Conventional allogeneic hematopoietic stem cell transplantation (HSCT) for multiple myeloma is associated with high transplantation-related mortality (TRM). Nonmyeloablative allogeneic transplantation (NST) uses the well-known graft-versus-myeloma (GVM) effect to eradicate minimal residual disease. The Eastern Cooperative Oncology Group conducted a Phase II trial of autologous HSCT followed by NST to provide maximal tumor cytoreduction to allow for a subsequent GVM effect. Patients received melphalan 200 mg/m(2) with autologous HSCT, followed by fludarabine 30 mg/m(2) in 5 daily doses and cyclophosphamide 1 g/m(2) in 2 daily doses with matched sibling donor NST. Graft-versus-host disease (GVHD) prophylaxis included cyclosporine and corticosteroids.
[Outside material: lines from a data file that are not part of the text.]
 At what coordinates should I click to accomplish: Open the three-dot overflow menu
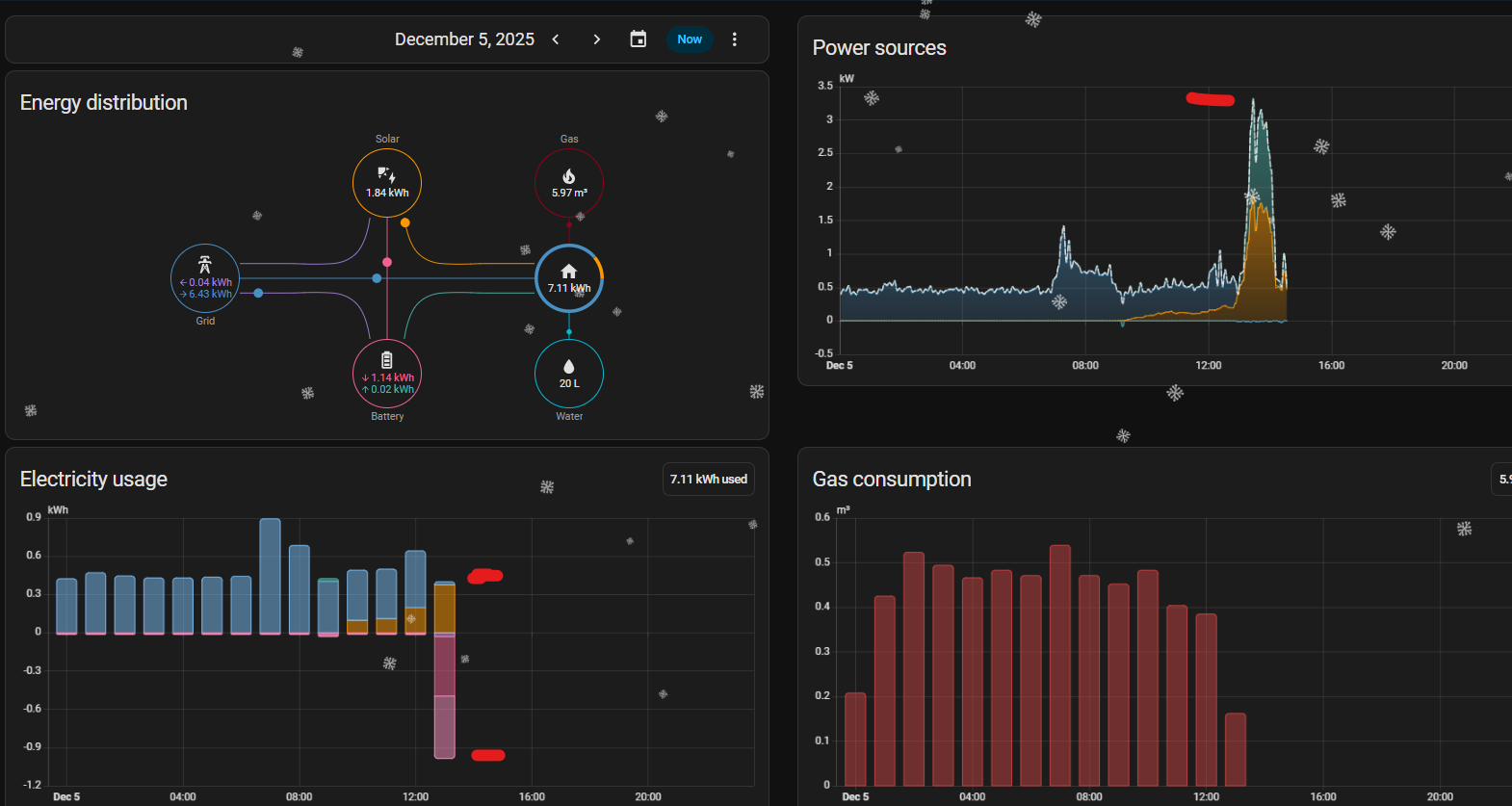tap(735, 39)
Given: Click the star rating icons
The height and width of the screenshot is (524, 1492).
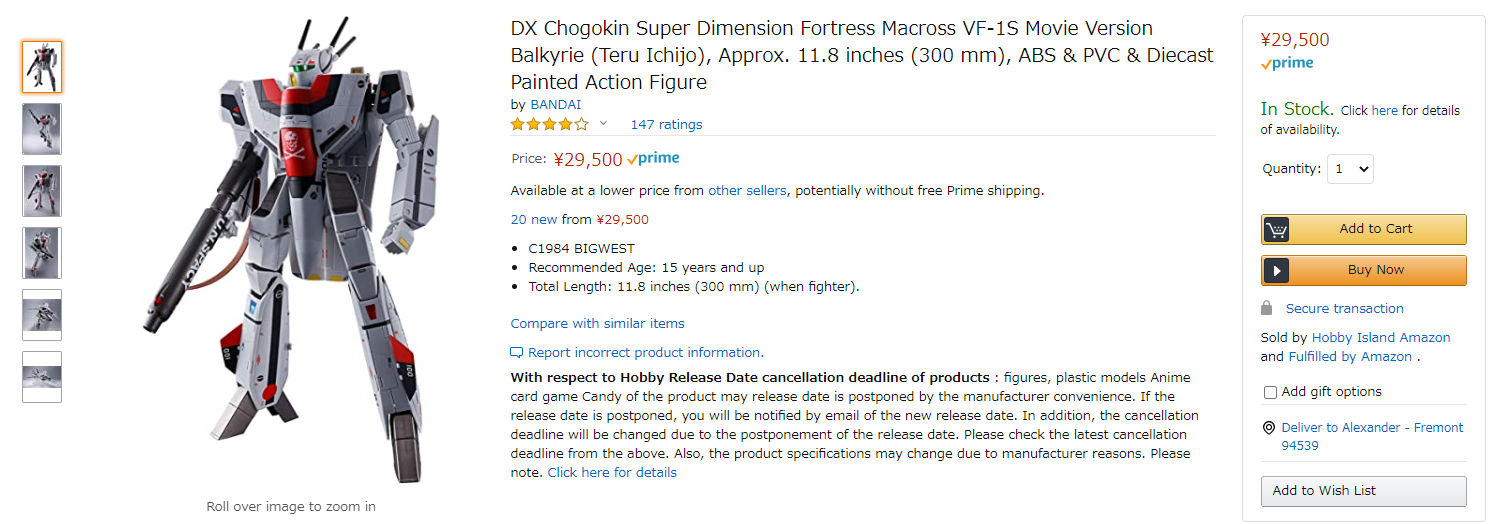Looking at the screenshot, I should pos(550,124).
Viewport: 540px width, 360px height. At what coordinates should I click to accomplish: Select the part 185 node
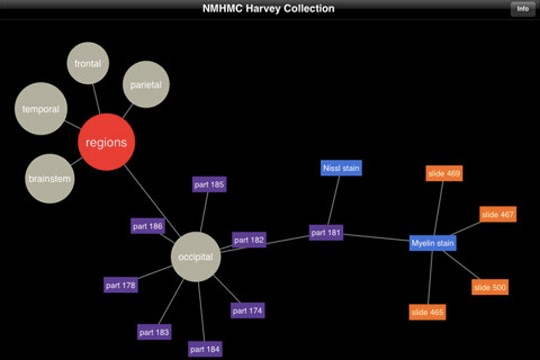point(209,184)
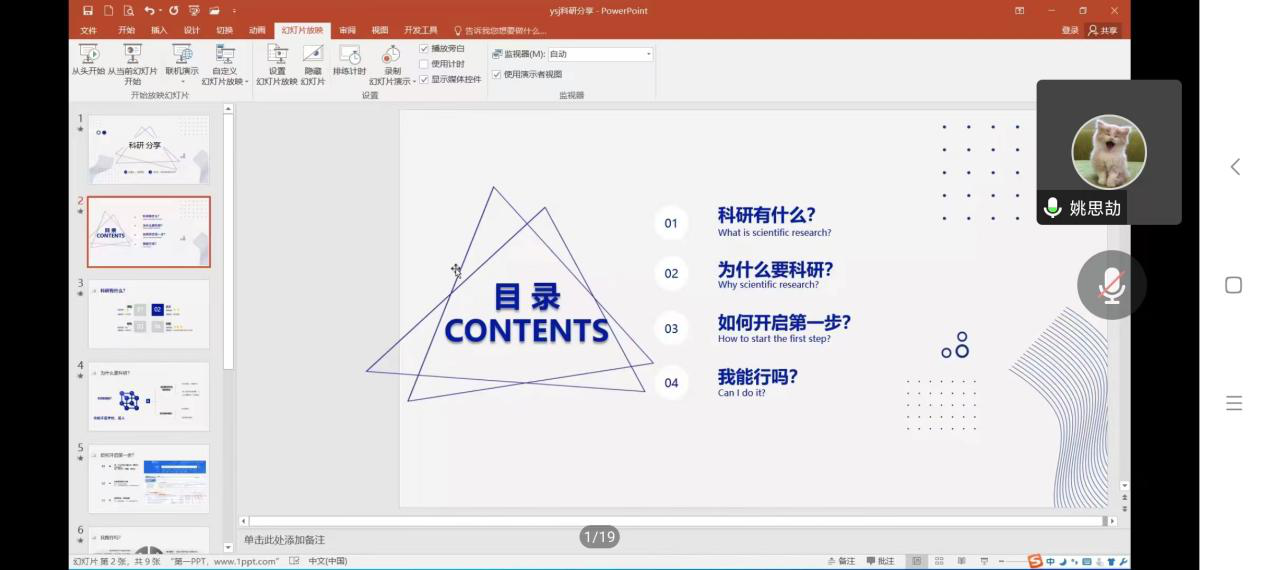This screenshot has width=1268, height=570.
Task: Click the 隐藏幻灯片 hide slide icon
Action: [313, 60]
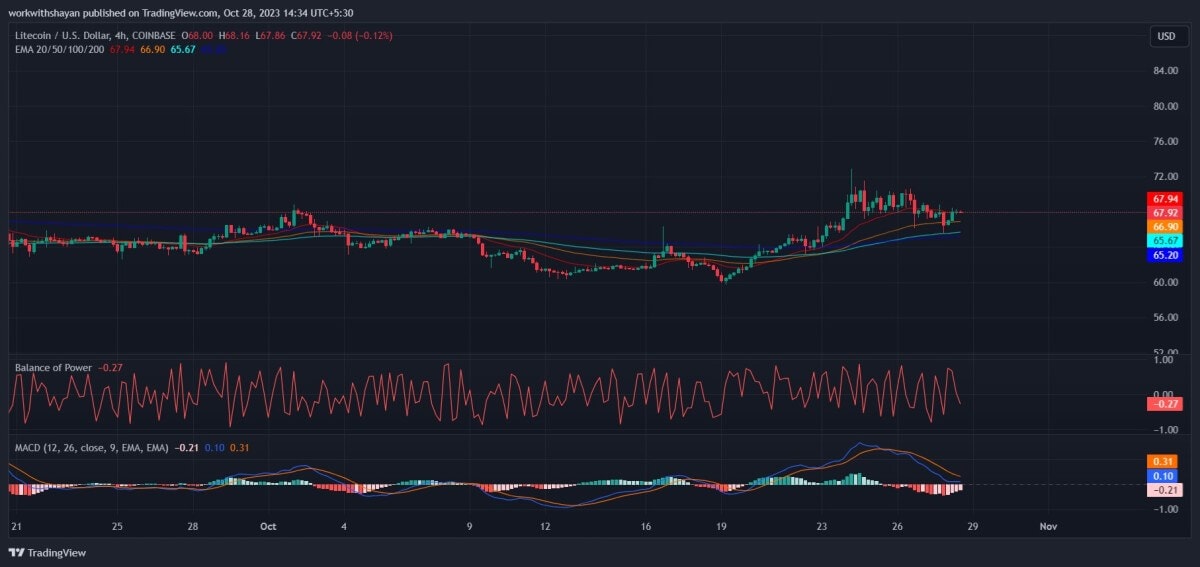Screen dimensions: 1200x567
Task: Click the cyan 65.67 EMA price tag
Action: [1165, 241]
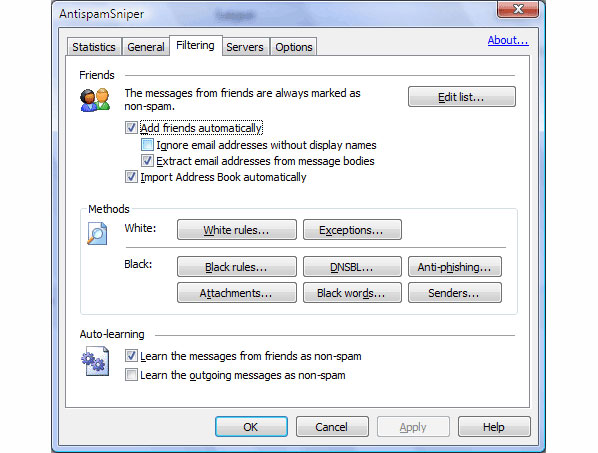Image resolution: width=598 pixels, height=453 pixels.
Task: Enable Learn the outgoing messages as non-spam
Action: click(x=131, y=375)
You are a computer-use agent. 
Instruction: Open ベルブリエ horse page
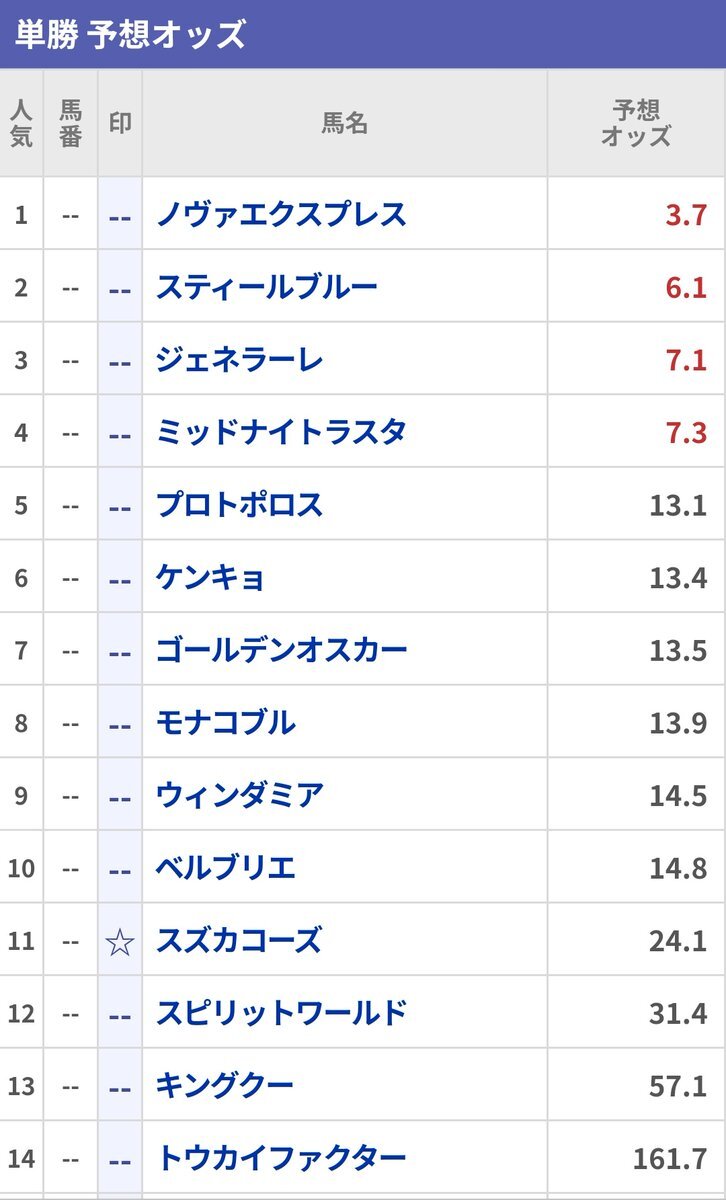(x=226, y=868)
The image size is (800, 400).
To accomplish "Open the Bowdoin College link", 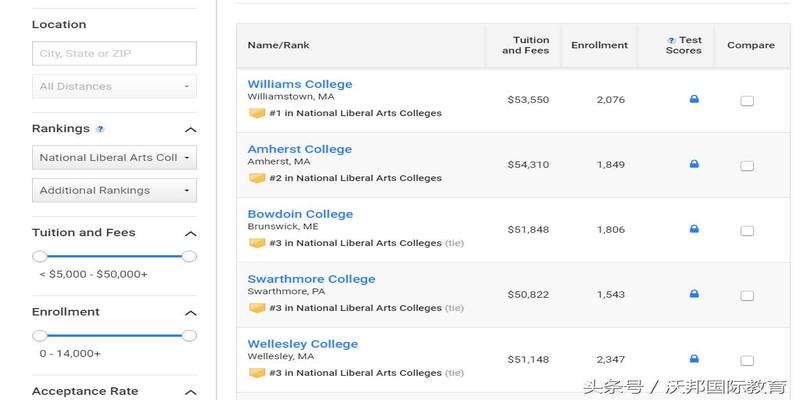I will click(x=300, y=214).
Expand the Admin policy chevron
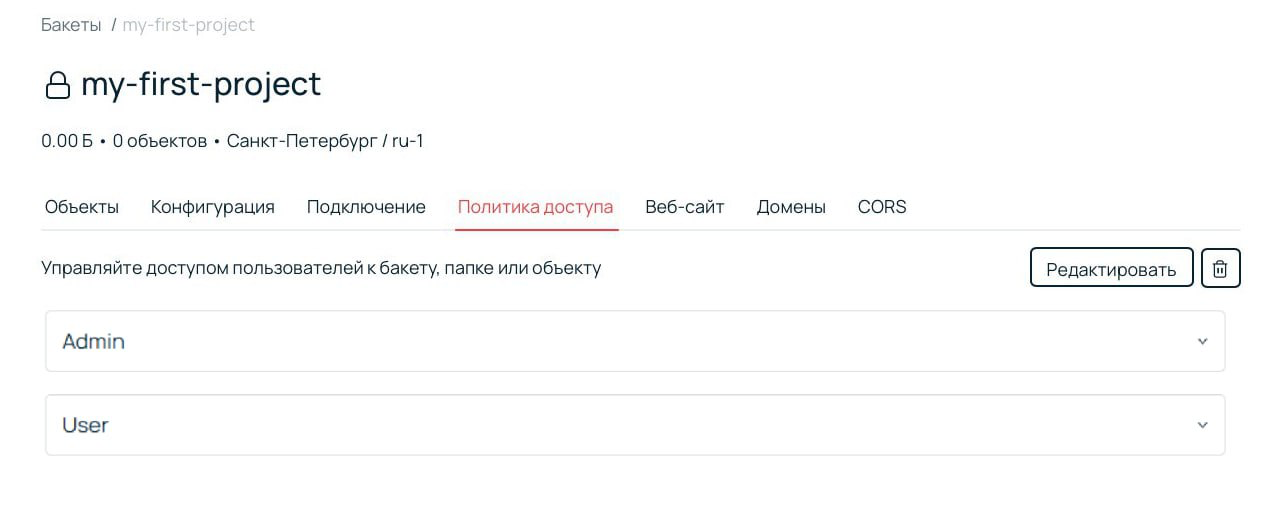The image size is (1265, 520). pos(1202,341)
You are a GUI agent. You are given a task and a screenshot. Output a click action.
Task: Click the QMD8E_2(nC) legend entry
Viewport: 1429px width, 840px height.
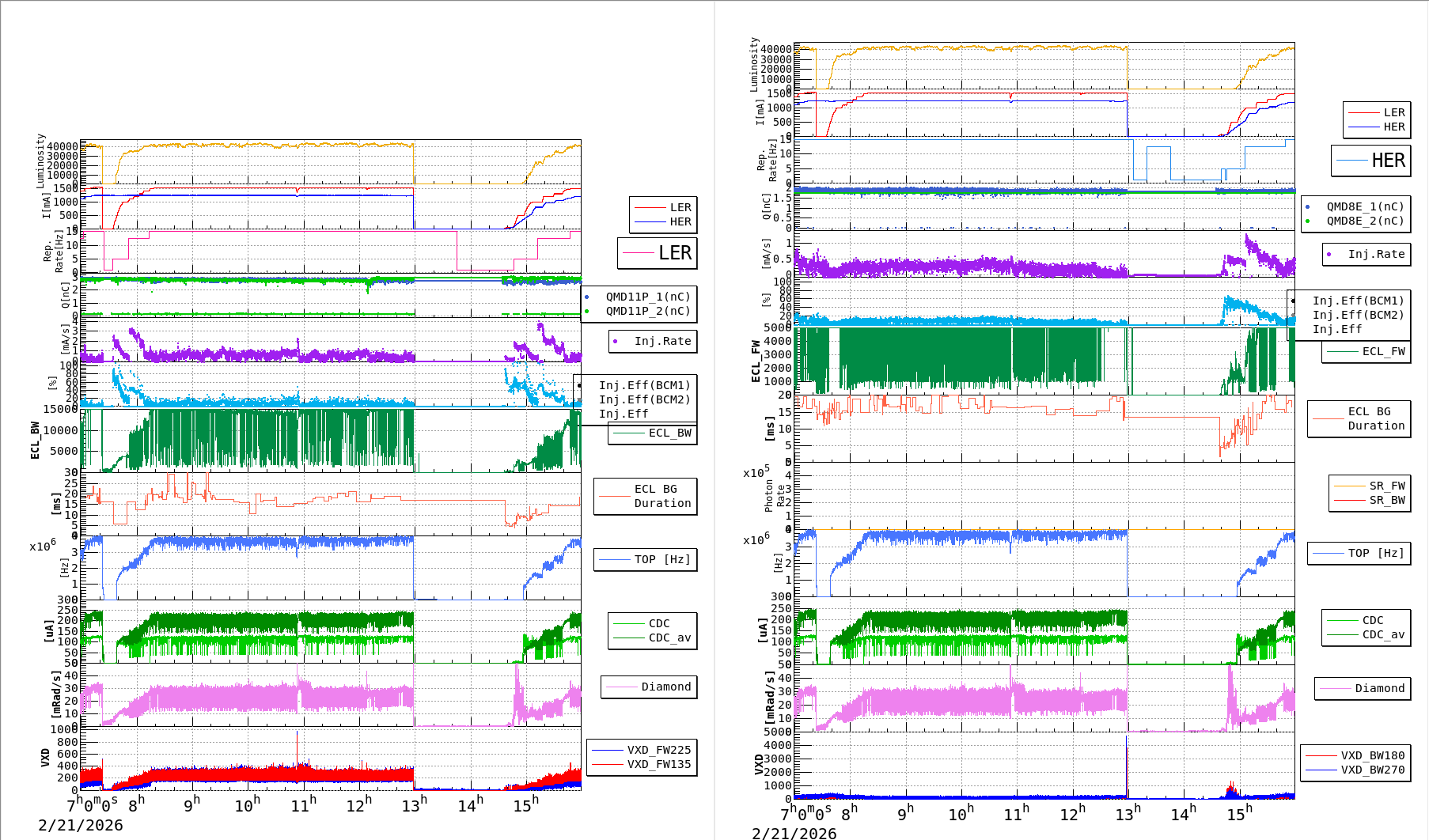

The primary endpoints were TRM, graft failure, acute GVHD, progression-free survival (PFS), and overall survival (OS). Thirty-two patients were enrolled into the study; 23 patients completed both transplantations (72%). Best responses post-NST were 7 (30%) complete remission (CR), 11 (48%) partial remission (PR), 2 (9%) no response, and 3 (13%) not evaluable. Acute grade III-IV GVHD was observed in 4 patients (17%), and chronic GVHD was seen in 13 patients (57%; 7 limited, 6 extensive). Chronic GVHD resulted in the following responses: 3 (23%) CR, 1 continuing CR, and 6 (46%) PR. Two patients (8.7%) had early TRM. With a median follow up of 4.6 years, the median PFS was 3.6 years, and the 2-year OS was 78%. Our findings indicate that autologous HSCT followed by NST is feasible, with a low early TRM in a cooperative group setting. The overall response rate was 78%, including 30% CR, similar to other reports for autologous HSCT-NST. Because a plateau in PFS or OS was not observed with this treatment approach even in patients achieving CR, we suggest that future studies use posttransplantation maintenance therapy.